As most of you reading this will be well aware of by now, I suffer from clinical depression, anxiety and Chronic Fatigue Syndrome. I have also recently developed a condition called Labyrinthitis which affects my balance, and I can not walk a short distance without feeling dizzy and having to sit down.  This was particularly awful tonight, and combined one of my typical depressive episodes, and feelings of extreme loneliness and isolation, I felt extremely low.

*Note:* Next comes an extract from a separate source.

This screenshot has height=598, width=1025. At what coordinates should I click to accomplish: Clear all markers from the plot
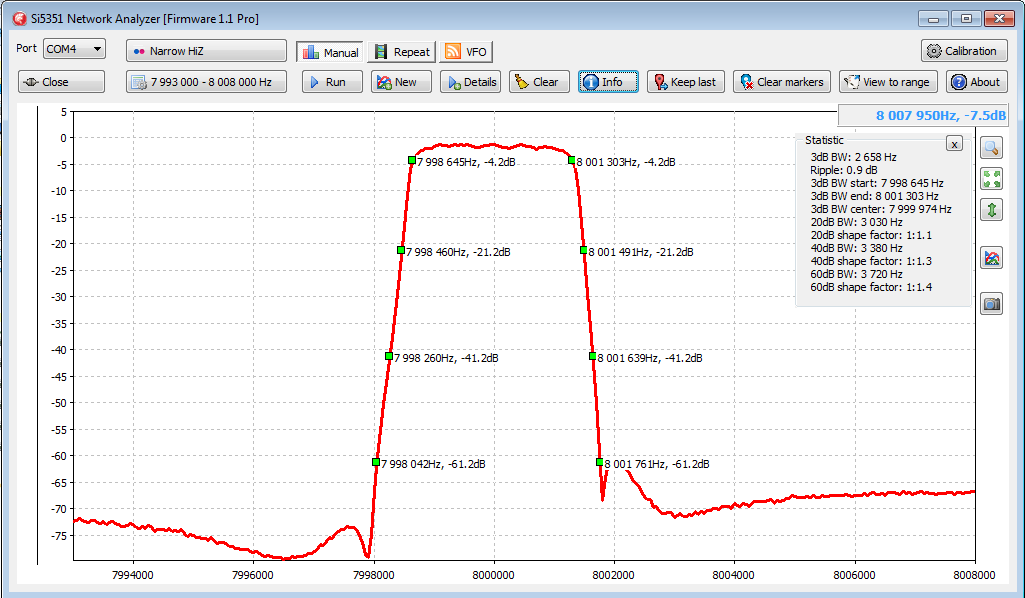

A common sentiment amongst people with depression is a feeling that nobody understands us. I have often felt frustrated that I couldn’t put in to words how I was feeling when talking about it to other people, because they don’t know the inner workings of my mind and heart. Yet, Dea Filia does, because everything we ‘go through’, she goes through with us. This makes Her the perfect ‘best friend’. Many a time I have prayed to Her using not so many words. Rather than explaining to Her exactly how I feel in words, I say ‘Most Holy Anna, I know you know what I’m going through, so please just give me the strength to fight another day, and hold me.” And, just like that, I can feel Her arms around me, comforting me.

Any time we need a hug, any time we need to be reminded that we are not alone, and that our feelings are valid and understood, we can call on Her. A God that is not only a Mother and a Queen but a Best Friend, is one that I am SO proud and so blessed to worship.

In the name of the Heavenly Mother, the Holy Daughter, and the Great Mother, thus may it remain.